Extracted entries>
------------------------------------
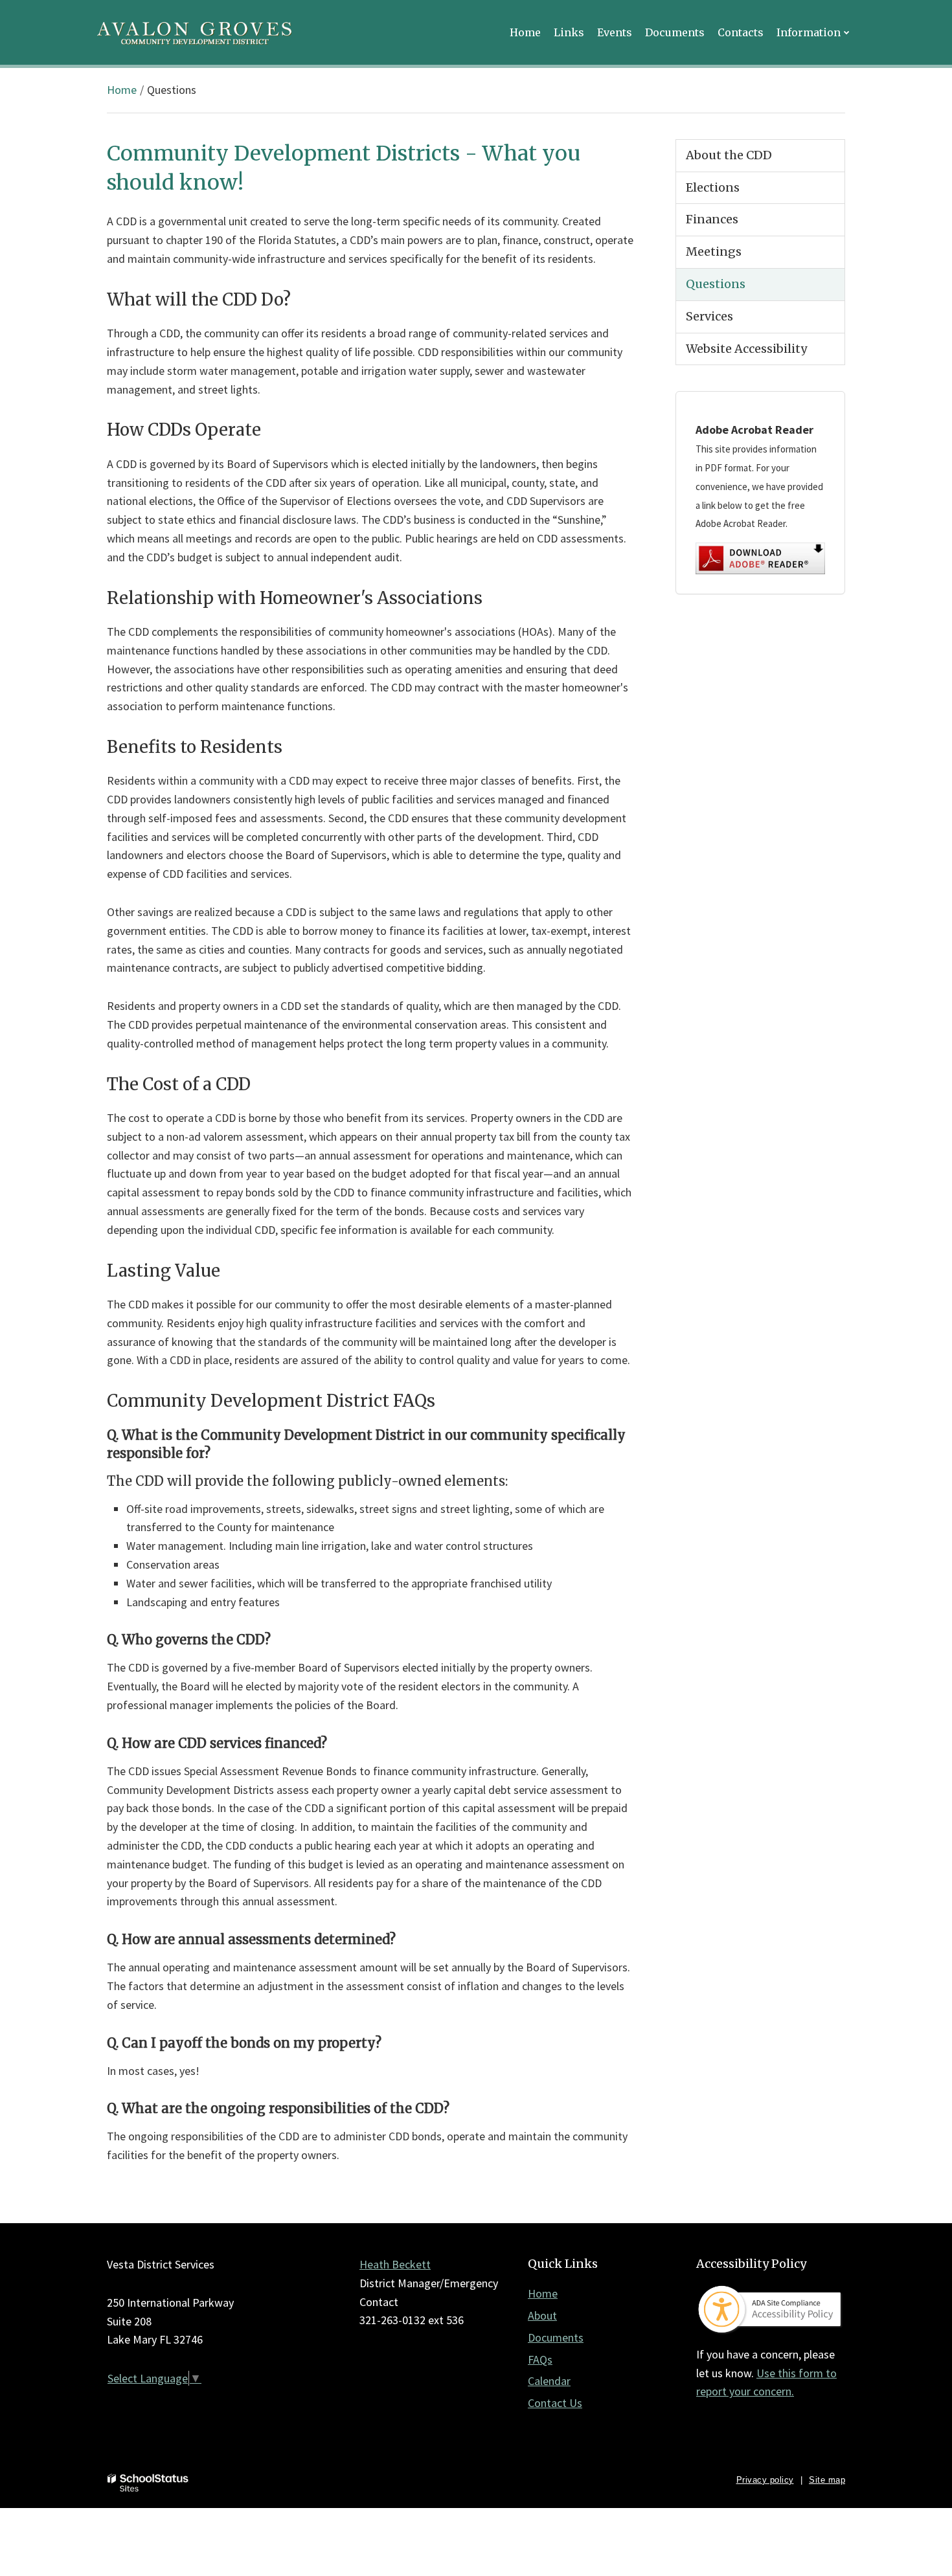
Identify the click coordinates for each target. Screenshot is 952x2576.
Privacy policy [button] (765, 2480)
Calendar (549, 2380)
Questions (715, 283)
------------------------------------
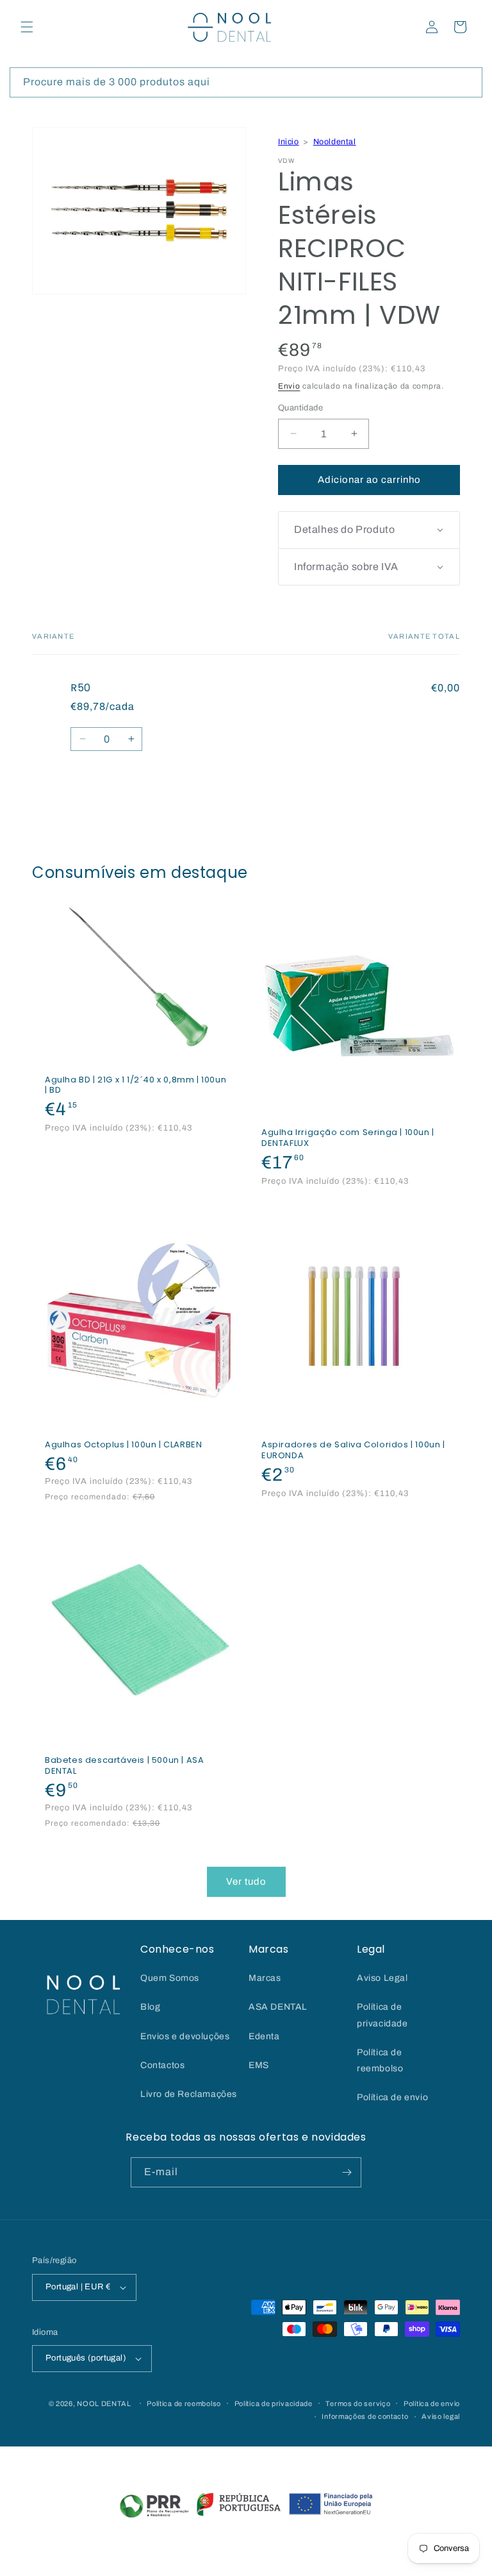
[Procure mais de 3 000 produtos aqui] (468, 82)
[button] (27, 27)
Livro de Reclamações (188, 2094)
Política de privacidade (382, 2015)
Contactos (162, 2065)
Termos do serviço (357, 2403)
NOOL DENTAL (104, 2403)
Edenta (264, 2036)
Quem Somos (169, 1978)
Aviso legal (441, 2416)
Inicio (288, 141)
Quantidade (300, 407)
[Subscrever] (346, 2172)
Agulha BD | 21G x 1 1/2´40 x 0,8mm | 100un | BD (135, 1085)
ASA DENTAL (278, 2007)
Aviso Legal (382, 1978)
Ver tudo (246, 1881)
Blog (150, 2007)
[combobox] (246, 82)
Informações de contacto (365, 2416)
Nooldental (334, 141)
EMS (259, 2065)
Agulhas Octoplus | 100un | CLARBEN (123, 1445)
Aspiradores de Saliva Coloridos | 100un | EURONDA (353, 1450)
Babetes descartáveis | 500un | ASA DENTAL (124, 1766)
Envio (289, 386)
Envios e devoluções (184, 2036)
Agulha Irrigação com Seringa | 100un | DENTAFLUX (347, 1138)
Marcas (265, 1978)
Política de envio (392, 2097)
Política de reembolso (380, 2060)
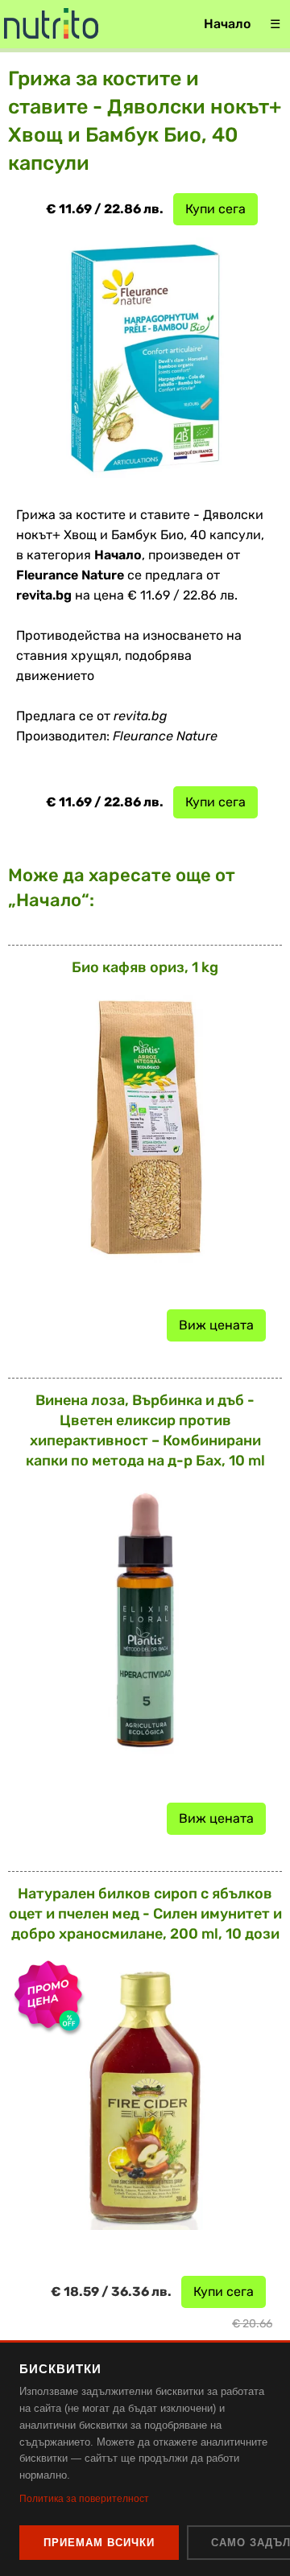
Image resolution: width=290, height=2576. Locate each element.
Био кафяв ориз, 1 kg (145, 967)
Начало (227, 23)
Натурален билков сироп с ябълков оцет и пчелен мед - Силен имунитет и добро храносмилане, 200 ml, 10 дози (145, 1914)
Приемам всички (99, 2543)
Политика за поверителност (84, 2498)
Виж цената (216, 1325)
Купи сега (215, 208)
------------------------------------
Task details>
In the data above, the stretch from the line with "Babetes descartáveis |" through the line with "Купи сега (215, 208)" is to be returned exactly, minus any pictures.

Final answer>
Babetes descartáveis | 500un | ASA DENTAL (124, 1766)
Envio (289, 386)
Envios e devoluções (184, 2036)
Agulha Irrigação com Seringa | 100un | DENTAFLUX (347, 1138)
Marcas (265, 1978)
Política de envio (392, 2097)
Política de reembolso (380, 2060)
Image resolution: width=290, height=2576. Locate each element.
Био кафяв ориз, 1 kg (145, 967)
Начало (227, 23)
Натурален билков сироп с ябълков оцет и пчелен мед - Силен имунитет и добро храносмилане, 200 ml, 10 дози (145, 1914)
Приемам всички (99, 2543)
Политика за поверителност (84, 2498)
Виж цената (216, 1325)
Купи сега (215, 208)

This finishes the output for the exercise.